Elmoespanol · 16/01/2019 20:16

Should I do something about it though? Should I start trying to achieve these things or should I just let it go?

OP posts:
Parthenope · 16/01/2019 20:18

That’s why I asked why you didn’t act on your plans in the past — if you can identify why you made the choices you did, maybe you can figure out how to achieve the things you feel you missed out on?

whittingtonmum · 16/01/2019 20:20

I think it's really important to appreciate what you do have. And it sounds you do and are happy. Why not make plans for some of the things you still want to do in life and just let go of the rest. Seems a shame to spoil a perfectly good life with "what ifs"... For me this is not settling, this is prioritising what's most important in life. No one can have it all anyway- at least not for a sustained period I don't think.

OnePotato2Potato · 16/01/2019 20:30

Hmm OP I used to get this feeling frequently because my life didn’t pan out the way I had thought it would.

But, I have finally accepted that rather than be annoyed with myself or others around for not letting me pursue my dreams.

Can you go back to university? Or start training for a new career? I know it’s incredibly difficult if you have been away from education or a work environment for a long time. I am slowly pushing myself back into education and working after 9 years! I think for me it was about self belief and not dismissing my plans because of ‘obstacles’ which were possible to overcome, injury didnt believe in myself, IYSWIM.

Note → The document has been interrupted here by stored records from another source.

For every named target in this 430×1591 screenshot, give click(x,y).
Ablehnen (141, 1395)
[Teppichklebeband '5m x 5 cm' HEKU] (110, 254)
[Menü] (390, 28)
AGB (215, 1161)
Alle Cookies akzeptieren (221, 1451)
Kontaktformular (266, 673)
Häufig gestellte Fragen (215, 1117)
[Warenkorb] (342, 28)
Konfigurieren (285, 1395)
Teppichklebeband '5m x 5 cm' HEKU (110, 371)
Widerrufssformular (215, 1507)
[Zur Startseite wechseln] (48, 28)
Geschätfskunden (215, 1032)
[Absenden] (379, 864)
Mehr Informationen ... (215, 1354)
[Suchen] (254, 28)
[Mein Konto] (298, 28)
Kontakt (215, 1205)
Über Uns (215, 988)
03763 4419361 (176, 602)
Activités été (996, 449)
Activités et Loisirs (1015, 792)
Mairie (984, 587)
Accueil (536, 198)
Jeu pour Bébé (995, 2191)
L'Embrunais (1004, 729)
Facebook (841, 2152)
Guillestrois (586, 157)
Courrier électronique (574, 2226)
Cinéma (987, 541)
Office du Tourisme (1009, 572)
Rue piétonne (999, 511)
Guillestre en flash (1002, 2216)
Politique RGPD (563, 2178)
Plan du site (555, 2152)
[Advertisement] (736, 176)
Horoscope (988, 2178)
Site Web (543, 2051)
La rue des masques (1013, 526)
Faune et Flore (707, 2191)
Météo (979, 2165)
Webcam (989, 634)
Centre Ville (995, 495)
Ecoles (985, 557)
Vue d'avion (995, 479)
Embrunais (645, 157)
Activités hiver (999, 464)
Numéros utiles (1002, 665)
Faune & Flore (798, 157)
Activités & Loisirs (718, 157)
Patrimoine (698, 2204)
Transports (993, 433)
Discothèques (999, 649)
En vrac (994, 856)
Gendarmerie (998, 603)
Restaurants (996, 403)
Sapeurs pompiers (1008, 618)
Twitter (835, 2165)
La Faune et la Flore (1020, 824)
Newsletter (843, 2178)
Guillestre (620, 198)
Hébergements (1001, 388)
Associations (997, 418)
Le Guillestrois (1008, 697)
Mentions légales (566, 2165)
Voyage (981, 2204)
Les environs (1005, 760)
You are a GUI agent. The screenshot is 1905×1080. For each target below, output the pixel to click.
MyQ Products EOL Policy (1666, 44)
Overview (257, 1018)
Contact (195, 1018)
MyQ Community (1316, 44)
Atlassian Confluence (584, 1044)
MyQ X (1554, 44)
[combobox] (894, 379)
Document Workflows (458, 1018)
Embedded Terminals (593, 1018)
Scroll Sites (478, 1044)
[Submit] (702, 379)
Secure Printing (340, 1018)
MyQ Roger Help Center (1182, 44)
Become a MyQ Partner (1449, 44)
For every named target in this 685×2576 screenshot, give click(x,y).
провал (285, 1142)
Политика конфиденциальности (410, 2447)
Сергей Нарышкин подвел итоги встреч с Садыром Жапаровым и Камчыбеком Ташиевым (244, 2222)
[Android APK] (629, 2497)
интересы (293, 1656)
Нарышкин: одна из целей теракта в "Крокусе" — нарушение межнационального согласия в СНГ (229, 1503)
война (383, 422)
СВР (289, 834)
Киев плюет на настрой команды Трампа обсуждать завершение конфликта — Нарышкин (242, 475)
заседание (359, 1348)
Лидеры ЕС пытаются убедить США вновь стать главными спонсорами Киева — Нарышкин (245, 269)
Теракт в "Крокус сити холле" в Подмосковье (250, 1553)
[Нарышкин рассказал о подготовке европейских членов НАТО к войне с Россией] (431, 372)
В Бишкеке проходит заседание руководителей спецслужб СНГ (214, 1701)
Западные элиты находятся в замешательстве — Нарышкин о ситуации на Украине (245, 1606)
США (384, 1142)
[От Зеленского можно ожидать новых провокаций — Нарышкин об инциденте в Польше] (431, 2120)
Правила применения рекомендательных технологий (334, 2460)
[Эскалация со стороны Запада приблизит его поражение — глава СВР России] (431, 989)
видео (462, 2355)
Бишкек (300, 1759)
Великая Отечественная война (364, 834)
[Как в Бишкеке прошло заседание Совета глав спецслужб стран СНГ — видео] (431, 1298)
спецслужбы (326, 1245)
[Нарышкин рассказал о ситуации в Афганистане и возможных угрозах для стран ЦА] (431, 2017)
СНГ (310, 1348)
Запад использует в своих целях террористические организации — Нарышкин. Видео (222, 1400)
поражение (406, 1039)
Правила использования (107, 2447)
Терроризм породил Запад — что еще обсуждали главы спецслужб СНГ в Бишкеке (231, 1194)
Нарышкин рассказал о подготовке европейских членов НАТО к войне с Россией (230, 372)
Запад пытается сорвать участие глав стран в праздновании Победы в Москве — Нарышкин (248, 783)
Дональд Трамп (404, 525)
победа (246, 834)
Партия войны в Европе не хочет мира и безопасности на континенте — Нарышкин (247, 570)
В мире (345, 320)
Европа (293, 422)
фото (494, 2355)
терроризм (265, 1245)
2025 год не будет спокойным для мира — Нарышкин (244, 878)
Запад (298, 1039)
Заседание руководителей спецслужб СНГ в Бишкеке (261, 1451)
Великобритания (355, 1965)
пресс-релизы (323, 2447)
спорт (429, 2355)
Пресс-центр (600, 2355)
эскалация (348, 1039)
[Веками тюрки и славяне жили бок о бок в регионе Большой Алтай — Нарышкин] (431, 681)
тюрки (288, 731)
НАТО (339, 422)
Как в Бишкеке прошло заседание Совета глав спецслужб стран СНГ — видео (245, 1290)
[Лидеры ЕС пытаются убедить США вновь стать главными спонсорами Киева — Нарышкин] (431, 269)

What I mean to say is that you can still do some of those things, you just have to find a way around those obstacles!

OnePotato2Potato · 16/01/2019 20:39

Injury = I just 🤦‍♀️

Laiste · 16/01/2019 20:39

Hmm, I dunno. Unless there was some identifiable catastrophe which caused you to underachieve back then, it might be better to accept you're not up to the challenge of reaching where you'd ideally like to be. I know that sounds defeatest - and maybe it is !? but you can call it realism too. A great freedom.

It's no good beating yourself up about decisions you made in the past. What good is going through the rest of your life thinking ''coulda shoulda woulda''. Instead think - ''didn't and probably had a good reason, and that's that''.You were still you back then. Thinking the things that you think. Be kind to yourself.